[Data excerpts]
<<<<

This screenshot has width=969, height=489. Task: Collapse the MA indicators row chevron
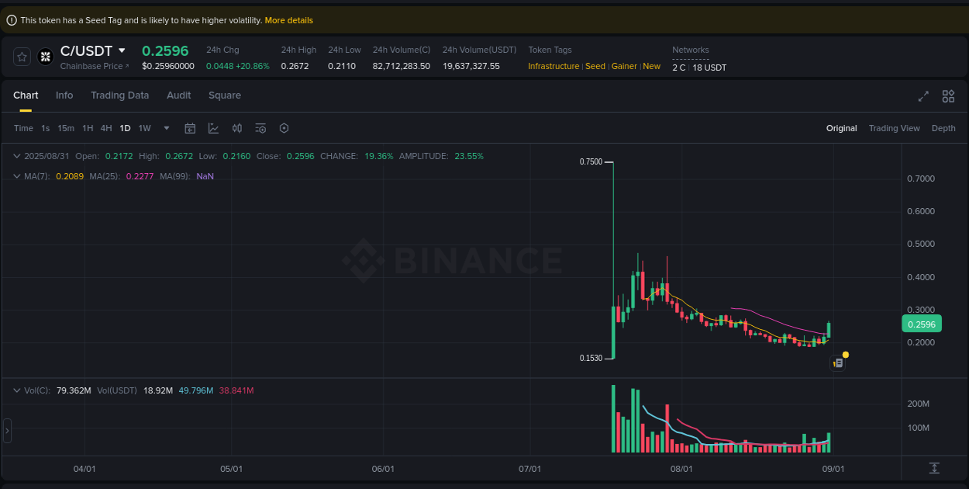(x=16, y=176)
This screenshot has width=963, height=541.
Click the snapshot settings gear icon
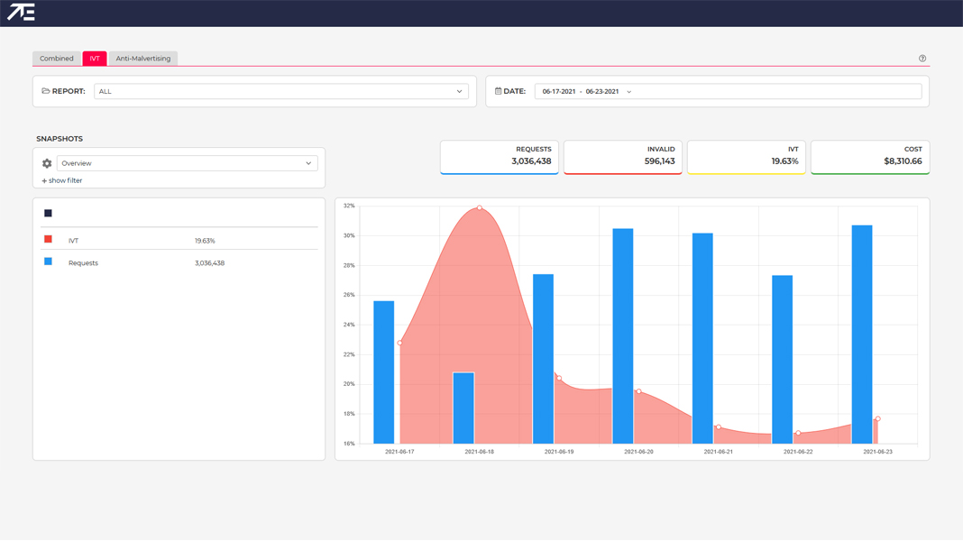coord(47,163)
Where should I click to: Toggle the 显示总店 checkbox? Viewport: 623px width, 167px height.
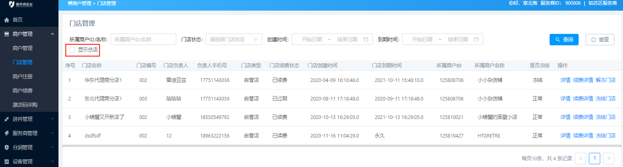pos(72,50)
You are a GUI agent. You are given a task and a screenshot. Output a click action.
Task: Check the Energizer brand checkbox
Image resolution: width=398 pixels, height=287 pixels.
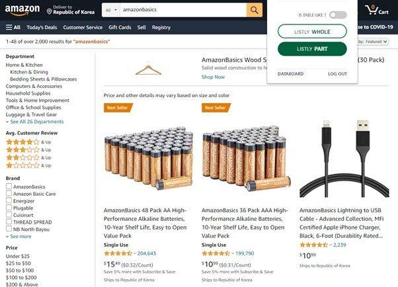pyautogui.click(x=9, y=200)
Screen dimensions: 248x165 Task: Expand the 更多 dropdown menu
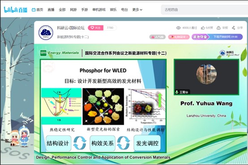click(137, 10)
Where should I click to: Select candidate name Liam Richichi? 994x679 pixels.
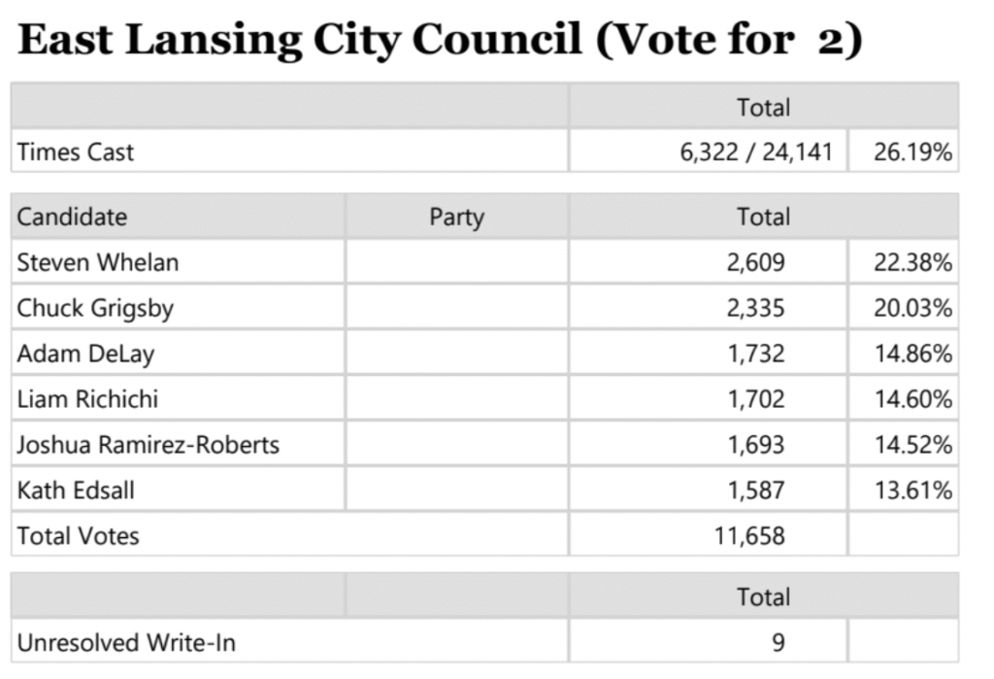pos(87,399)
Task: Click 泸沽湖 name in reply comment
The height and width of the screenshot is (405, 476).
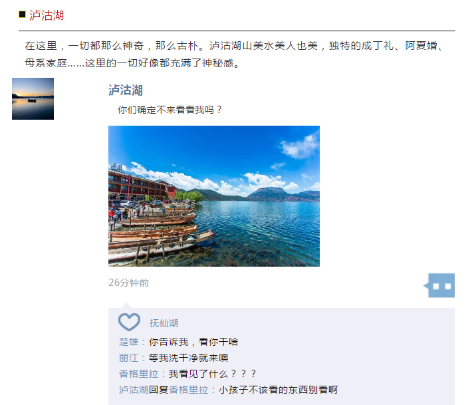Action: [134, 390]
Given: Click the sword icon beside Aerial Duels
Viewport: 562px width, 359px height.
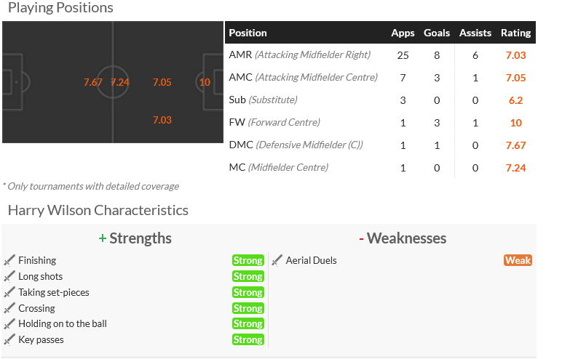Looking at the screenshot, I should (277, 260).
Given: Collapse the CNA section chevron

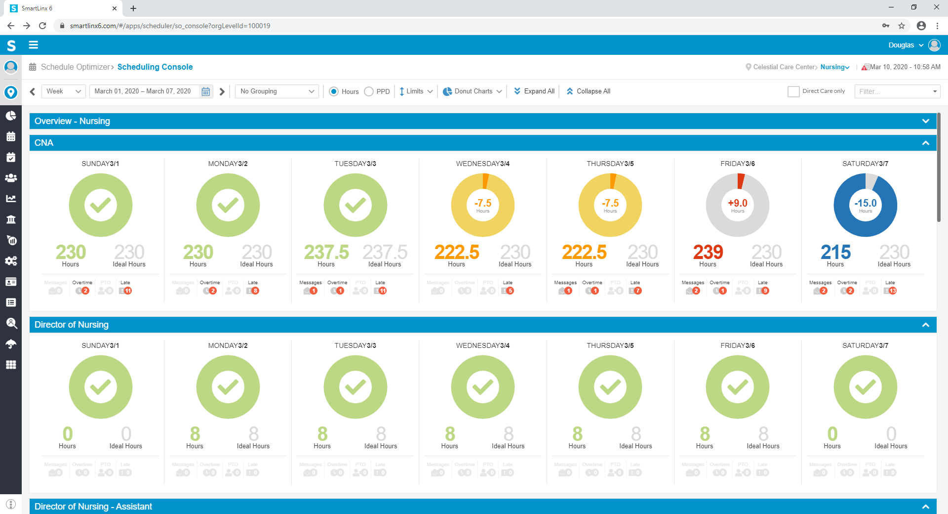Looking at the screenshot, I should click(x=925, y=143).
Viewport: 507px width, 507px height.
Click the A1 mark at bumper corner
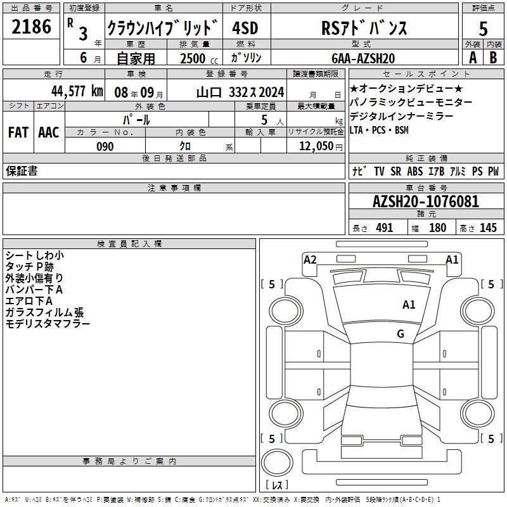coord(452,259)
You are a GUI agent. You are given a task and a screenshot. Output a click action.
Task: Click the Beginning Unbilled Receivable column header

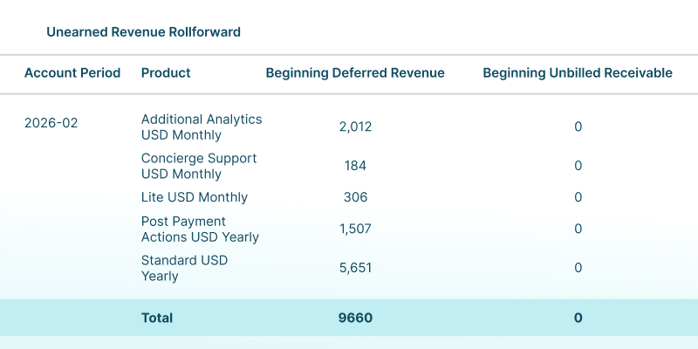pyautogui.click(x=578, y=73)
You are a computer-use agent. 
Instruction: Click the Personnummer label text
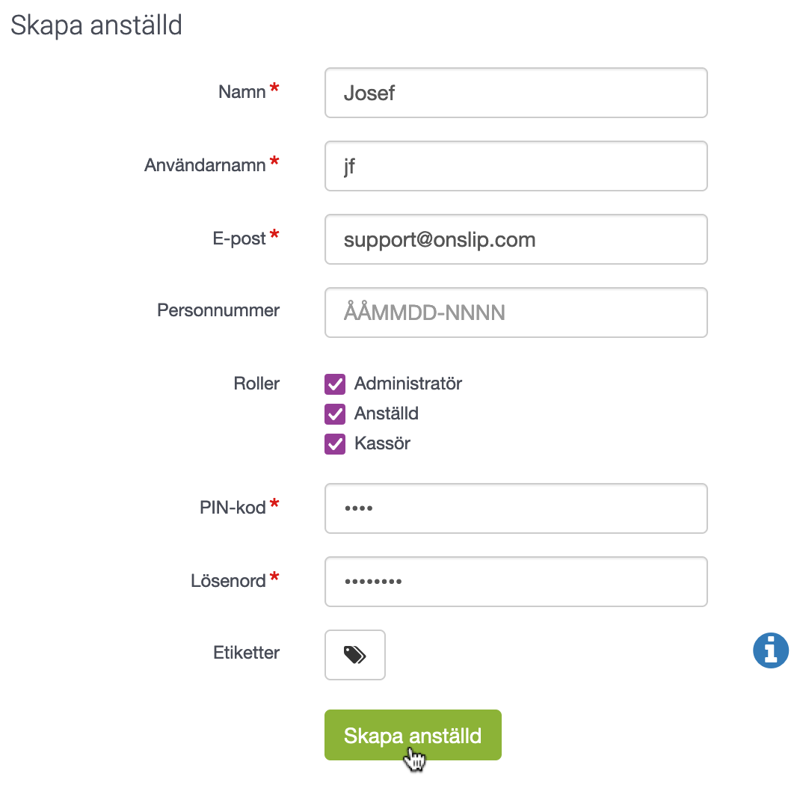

>>>>

| ASSIGNED TASK |
With the pictures removed, print the entries above exactly.

| WRITTEN REPLY |
This screenshot has width=969, height=489. Task: Collapse the MA indicators row chevron
(x=16, y=176)
This screenshot has width=963, height=541.
Click the snapshot settings gear icon
coord(47,163)
Where should I click to: Toggle the 显示总店 checkbox? Viewport: 623px width, 167px height.
pos(72,50)
You are a GUI agent. You are given a task and a screenshot. Output a click action.
Task: Check the Energizer brand checkbox
Image resolution: width=398 pixels, height=287 pixels.
pyautogui.click(x=9, y=200)
Screen dimensions: 248x165 Task: Expand the 更多 dropdown menu
click(137, 10)
Where should I click to: Select candidate name Liam Richichi? 994x679 pixels.
pos(87,399)
Task: Click 泸沽湖 name in reply comment
The height and width of the screenshot is (405, 476).
Action: [134, 390]
Given: Click the sword icon beside Aerial Duels
Viewport: 562px width, 359px height.
Looking at the screenshot, I should (277, 260).
Given: Collapse the CNA section chevron

Looking at the screenshot, I should click(x=925, y=143).
Viewport: 507px width, 507px height.
Click the A1 mark at bumper corner
coord(452,259)
You are a GUI agent. You are given a task and a screenshot. Output a click action.
Task: Click the Beginning Unbilled Receivable column header

pyautogui.click(x=578, y=73)
You are a computer-use agent. 
Instruction: Click the Personnummer label text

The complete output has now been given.